Almost a year ago I wrote a piece titled "How Steve Jobs Kind of Killed Himself" that pointed at this idea that the downfall of these uber-successful billionaires and Silicon Valley moguls we idolize will be the same trait that made them successful in the first place. For Steve Jobs, the reality distortion field he used to push his Macintosh team to finish the final product demo in record time to hit the scheduled announcement date is the same reality distortion field he used to convince himself he could treat his cancer with specialized diet treatments. (Spoiler: that didn't work.)

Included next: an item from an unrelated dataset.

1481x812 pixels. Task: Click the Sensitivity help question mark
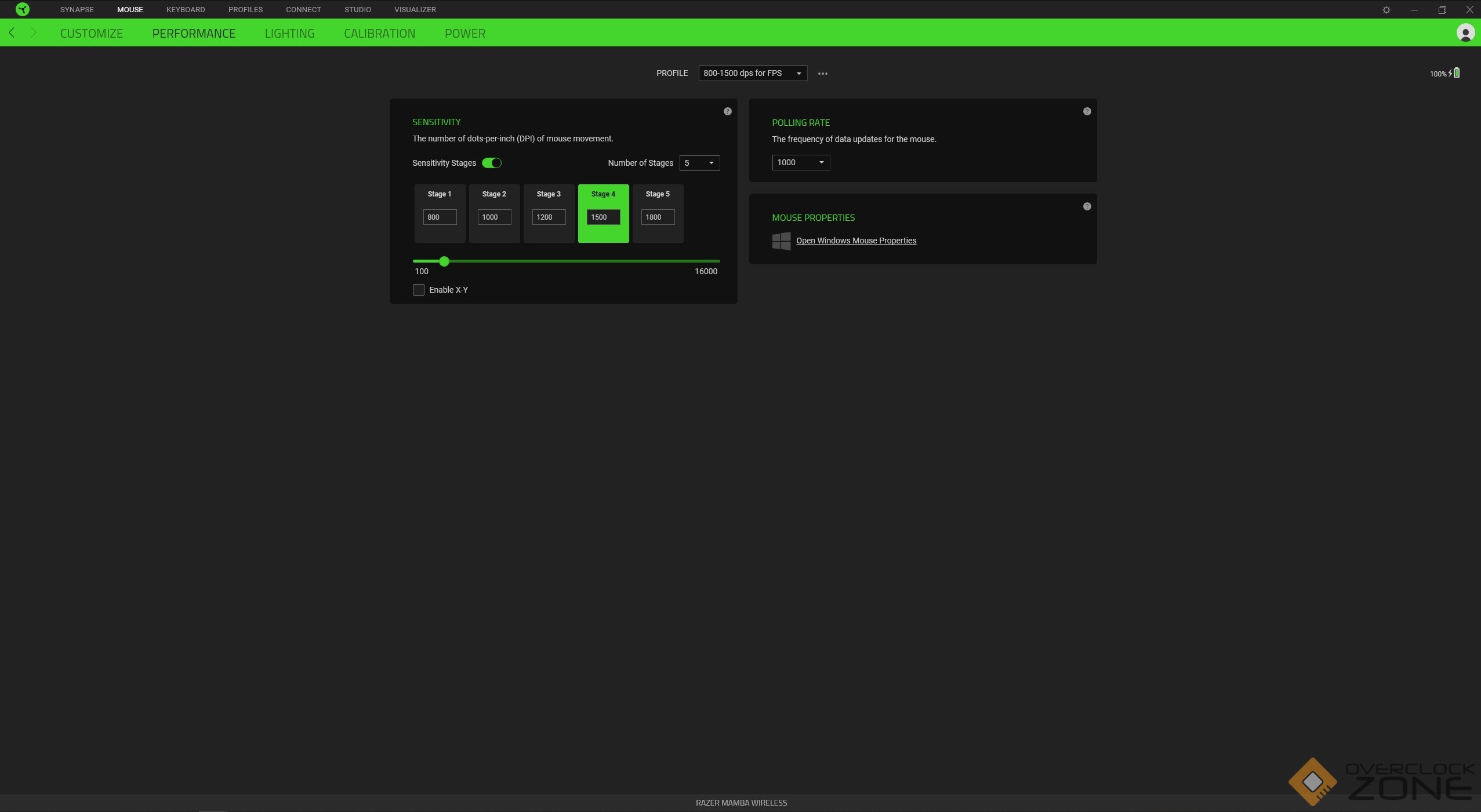pyautogui.click(x=727, y=111)
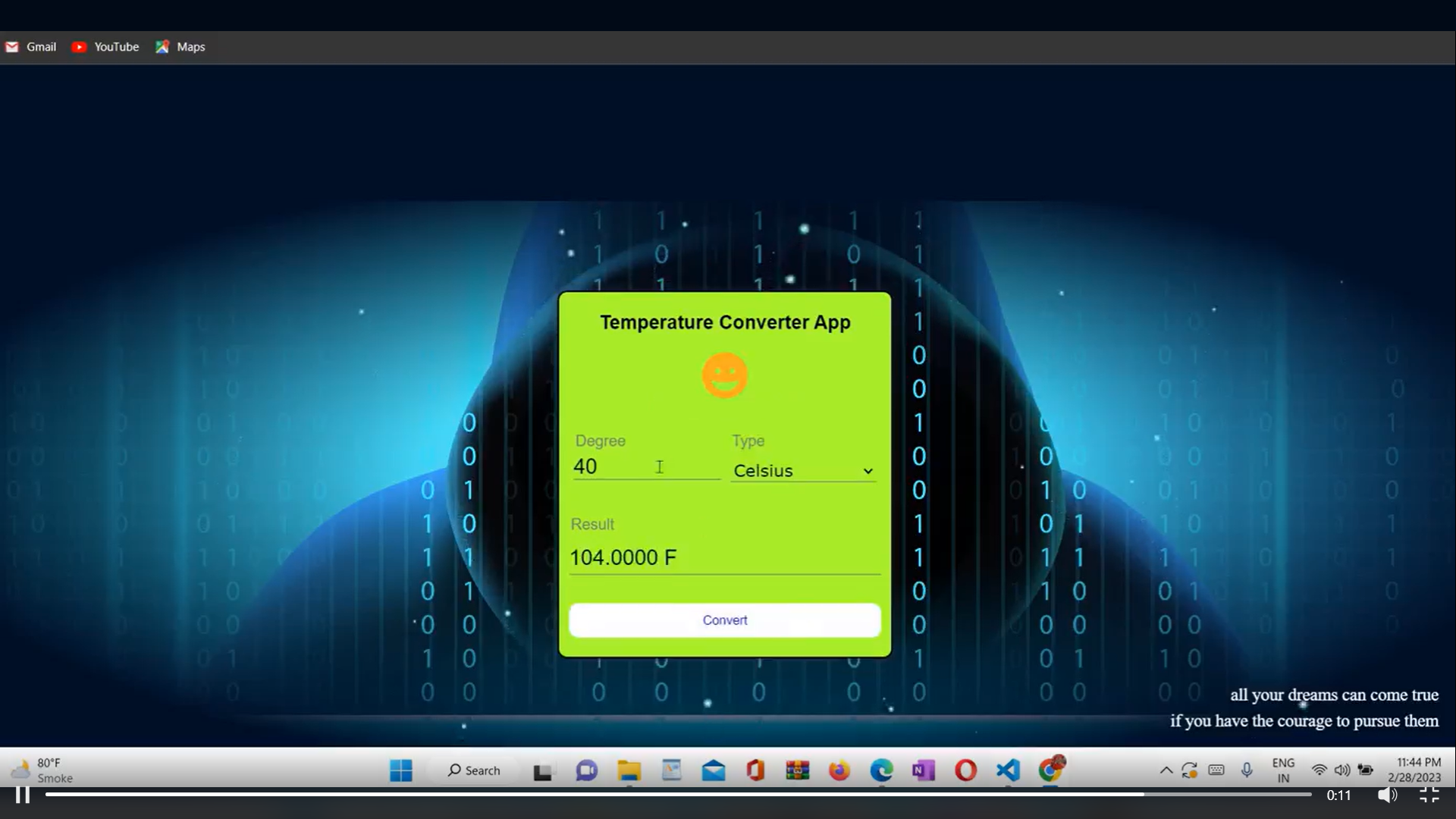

For Elon Musk, the same self-evangelism that convinced him he was the anointed one to save the world from climate disaster, put man on Mars, computerize our brains, and build really dope tunnels is the same self-evangelism that is leading him to think the fundamentally catastrophic business that is Twitter can be saved by the sheer force of his singular brilliance, which is going, in a word, poorly. It's also the same self-evangelism that made him think he has a right to shove his Doge memes and otherwise unfunny reply threads in the faces of all Twitter users by artificially boosting his Tweets by 1,000x. It's also the same self-evangelism that has lodged him in a lose-lose situation arbitrating internet access to Ukrainians throughout this Russian invasion even if I truly believe he was trying to be helpful when he got into that mess.

It's really brave and admirable to see a major problem in the world and feel called to contribute to the solution. It's a whole different level of egoism to see a major problem in the world and feel certain you and only you have the capabilities to solve it, and Elon Musk far too often crosses this line. It's what made him his billions and it's what is turning him into a clown.